◆ **What is being asked**
Count how many lines of the data include the string "list", then say that number and stop.

(Data excerpts)

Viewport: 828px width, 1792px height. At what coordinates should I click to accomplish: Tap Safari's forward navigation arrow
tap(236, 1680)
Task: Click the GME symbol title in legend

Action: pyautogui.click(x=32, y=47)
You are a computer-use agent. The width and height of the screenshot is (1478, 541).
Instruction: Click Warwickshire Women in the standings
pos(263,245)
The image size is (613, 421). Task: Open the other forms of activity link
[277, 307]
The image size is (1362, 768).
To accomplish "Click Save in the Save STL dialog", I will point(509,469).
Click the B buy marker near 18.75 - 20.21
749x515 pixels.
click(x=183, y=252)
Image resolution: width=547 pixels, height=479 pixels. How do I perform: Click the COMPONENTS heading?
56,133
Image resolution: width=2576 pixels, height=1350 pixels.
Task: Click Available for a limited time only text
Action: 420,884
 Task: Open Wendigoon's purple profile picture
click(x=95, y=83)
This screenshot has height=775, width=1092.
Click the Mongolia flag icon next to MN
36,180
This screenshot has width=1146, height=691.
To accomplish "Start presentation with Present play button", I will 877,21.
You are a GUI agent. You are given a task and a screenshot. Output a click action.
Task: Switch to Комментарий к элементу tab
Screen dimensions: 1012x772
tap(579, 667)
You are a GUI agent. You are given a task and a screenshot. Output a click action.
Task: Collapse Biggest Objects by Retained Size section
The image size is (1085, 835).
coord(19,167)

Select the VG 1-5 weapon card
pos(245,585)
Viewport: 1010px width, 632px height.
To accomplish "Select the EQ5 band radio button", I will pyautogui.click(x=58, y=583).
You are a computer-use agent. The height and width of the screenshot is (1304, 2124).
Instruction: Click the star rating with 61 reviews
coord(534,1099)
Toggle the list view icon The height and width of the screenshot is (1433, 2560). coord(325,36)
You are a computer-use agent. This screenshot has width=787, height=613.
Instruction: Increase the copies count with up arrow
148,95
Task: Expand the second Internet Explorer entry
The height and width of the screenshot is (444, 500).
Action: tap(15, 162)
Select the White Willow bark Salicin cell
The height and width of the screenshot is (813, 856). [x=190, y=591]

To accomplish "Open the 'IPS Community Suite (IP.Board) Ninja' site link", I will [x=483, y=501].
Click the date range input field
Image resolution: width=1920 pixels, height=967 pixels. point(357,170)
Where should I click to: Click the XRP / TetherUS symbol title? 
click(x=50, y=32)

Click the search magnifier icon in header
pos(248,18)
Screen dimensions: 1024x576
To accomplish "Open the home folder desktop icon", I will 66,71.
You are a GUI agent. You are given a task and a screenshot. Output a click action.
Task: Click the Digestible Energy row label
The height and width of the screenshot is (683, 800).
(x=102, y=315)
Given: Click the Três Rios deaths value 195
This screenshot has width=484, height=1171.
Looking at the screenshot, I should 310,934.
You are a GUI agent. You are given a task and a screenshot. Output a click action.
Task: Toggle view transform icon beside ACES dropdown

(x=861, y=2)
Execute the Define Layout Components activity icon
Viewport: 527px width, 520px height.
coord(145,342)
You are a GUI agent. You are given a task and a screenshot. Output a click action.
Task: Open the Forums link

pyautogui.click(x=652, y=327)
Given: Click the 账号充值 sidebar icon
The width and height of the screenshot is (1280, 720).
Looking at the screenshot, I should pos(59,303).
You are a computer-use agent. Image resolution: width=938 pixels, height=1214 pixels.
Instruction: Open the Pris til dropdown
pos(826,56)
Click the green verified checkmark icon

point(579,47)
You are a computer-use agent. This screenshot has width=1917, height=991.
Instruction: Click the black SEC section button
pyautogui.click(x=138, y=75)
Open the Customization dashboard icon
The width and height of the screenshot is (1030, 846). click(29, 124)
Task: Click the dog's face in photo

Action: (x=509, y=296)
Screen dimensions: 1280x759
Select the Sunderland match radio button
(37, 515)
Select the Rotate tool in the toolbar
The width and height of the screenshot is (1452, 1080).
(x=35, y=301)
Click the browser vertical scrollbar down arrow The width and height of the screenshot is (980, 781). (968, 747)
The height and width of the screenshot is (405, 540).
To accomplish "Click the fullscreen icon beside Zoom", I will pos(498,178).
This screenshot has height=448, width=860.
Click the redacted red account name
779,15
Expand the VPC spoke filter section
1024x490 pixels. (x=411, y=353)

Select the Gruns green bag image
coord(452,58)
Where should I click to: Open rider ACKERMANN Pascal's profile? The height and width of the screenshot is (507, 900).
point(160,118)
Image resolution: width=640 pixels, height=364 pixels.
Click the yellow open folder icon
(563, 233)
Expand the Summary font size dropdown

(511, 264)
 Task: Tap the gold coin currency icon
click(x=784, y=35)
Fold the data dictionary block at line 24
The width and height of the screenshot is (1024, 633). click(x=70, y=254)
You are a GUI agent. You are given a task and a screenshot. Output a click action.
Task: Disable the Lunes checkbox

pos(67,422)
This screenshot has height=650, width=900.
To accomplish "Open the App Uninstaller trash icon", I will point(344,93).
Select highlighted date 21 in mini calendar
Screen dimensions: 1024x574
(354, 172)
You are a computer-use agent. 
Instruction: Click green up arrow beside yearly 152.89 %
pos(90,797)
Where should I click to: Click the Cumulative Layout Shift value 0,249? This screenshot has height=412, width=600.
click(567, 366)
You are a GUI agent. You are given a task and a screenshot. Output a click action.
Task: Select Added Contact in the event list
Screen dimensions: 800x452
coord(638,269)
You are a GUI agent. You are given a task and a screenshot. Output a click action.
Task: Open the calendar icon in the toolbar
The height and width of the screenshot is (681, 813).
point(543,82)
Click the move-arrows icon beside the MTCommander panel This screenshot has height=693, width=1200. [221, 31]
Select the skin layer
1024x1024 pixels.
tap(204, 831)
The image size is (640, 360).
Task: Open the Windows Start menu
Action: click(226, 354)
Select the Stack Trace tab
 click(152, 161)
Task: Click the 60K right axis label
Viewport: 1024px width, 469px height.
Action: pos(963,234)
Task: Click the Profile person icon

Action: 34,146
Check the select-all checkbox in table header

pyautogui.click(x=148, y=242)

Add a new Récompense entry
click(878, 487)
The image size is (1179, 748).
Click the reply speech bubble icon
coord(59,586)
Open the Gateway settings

◆ **The answer**
2